これらを自由に発生させられるほうが学びやすいと考えます。

そこでSubjectの例を挙げます。

let subject = PassthroughSubject<String, MyError>()

subject.send("あ")
subject.send(completion: .finished)
subject.send(completion: .failure(.failed))

enum MyError: Error {
    case failed
}

3種類のイベントを簡単に発生させられるのがSubjectの利点です。この利点は、Xcode Playgroundでコードを書いて学ぶという方針に合致します。そのためSubjectを採用しました。

Subjectの注意点

Subjectの採用理由を述べましたが、注意すべき点もあります。

一般的なPublisherはイベントが流れてくるだけのものです。しかしSubjectは send でイベントを意図的に発生させることができます。便利な機能ですが、これはPublisherとしては余分な役割を持っているともいえます。

この点はSubjectがPublisherの例として良くない理由であり、他のCombineの解説でPublisherの導入にSubjectが採用されない理由です。上述の本では、Xcode Playgroundでコードを書いて学ぶという方針を重視したため、この点には目をつぶりました。

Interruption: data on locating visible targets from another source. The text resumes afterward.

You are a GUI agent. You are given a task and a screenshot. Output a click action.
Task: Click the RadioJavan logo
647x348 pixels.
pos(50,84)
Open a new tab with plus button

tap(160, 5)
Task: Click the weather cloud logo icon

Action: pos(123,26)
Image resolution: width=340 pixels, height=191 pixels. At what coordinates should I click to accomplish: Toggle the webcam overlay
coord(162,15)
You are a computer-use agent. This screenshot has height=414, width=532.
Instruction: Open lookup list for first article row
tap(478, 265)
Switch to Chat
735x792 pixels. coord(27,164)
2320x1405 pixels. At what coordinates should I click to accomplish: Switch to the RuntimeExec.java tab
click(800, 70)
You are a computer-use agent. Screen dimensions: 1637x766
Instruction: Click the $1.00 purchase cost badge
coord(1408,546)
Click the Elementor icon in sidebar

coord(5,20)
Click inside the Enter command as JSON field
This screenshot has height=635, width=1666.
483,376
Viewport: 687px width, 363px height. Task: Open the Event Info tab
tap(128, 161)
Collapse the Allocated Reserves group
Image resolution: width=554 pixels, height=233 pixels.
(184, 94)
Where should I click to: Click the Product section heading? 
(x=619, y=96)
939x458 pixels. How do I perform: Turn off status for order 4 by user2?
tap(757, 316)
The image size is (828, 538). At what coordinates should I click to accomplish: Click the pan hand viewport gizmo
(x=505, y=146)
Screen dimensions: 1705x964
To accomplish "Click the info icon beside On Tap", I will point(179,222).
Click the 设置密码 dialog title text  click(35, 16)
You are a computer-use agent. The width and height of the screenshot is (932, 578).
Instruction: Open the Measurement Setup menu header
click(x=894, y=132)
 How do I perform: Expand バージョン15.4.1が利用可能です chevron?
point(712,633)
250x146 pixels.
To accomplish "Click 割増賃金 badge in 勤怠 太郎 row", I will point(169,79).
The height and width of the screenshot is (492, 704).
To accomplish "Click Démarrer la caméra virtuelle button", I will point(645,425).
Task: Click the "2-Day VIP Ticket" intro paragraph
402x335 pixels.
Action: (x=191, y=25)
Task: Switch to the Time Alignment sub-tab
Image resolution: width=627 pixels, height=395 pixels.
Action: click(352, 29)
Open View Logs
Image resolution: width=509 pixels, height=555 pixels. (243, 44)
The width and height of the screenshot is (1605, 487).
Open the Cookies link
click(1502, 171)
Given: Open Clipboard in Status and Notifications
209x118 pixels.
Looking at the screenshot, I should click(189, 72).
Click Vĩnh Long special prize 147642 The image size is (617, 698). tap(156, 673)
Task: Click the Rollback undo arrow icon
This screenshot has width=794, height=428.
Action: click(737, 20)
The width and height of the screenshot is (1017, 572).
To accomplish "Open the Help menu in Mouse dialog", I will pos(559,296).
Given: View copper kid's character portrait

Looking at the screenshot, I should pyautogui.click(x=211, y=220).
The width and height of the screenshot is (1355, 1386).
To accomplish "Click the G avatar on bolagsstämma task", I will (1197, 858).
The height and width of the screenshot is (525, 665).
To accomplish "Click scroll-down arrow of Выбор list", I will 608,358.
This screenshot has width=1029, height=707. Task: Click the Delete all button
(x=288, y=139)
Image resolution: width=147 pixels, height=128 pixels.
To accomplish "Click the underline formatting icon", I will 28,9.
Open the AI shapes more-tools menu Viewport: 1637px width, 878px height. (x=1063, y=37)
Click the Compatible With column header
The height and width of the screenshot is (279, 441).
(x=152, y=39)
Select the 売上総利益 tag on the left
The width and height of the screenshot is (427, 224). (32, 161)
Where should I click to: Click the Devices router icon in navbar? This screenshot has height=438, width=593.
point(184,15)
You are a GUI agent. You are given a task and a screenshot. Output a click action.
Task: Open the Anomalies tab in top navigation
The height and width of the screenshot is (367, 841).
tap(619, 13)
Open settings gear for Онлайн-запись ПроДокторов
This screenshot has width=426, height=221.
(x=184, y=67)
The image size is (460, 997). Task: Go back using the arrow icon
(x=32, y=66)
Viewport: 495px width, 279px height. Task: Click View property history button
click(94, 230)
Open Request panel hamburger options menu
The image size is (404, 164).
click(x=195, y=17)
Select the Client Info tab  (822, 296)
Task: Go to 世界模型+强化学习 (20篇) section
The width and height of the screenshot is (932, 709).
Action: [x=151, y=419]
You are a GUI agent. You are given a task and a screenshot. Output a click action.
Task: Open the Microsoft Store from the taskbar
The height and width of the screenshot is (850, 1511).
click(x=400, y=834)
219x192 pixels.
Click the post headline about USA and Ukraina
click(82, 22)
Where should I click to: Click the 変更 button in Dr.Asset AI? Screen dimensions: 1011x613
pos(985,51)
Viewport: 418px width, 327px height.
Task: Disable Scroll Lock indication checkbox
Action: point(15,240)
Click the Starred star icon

とはいえ、Subjectは実際のアプリ開発でよく使います。

Subjectを単なるPublisherとして見せる方法があります。

let subject = PassthroughSubject<String, Never>()
let publisher = subject.eraseToAnyPublisher()

型消去をおこない、AnyPublisher 型として見せることができます。イベント送信側では subject を使い、イベント受信側には publisher のほうを使わせるようにするわけです。実際のアプリ設計では、この方法を利用するのが好ましいです。

まとめ

Combineを学ぶにはXcode Playgroundを活用するのが良いです。SubjectはXcode Playgroundでの学びに向いています。ただし、一般的なPublisherと異なる点もあるので注意が必要です。

この記事は、Mobile Act ONLINE #2 で話した「Subject からはじめる Combine」を記事の形に改変したものです。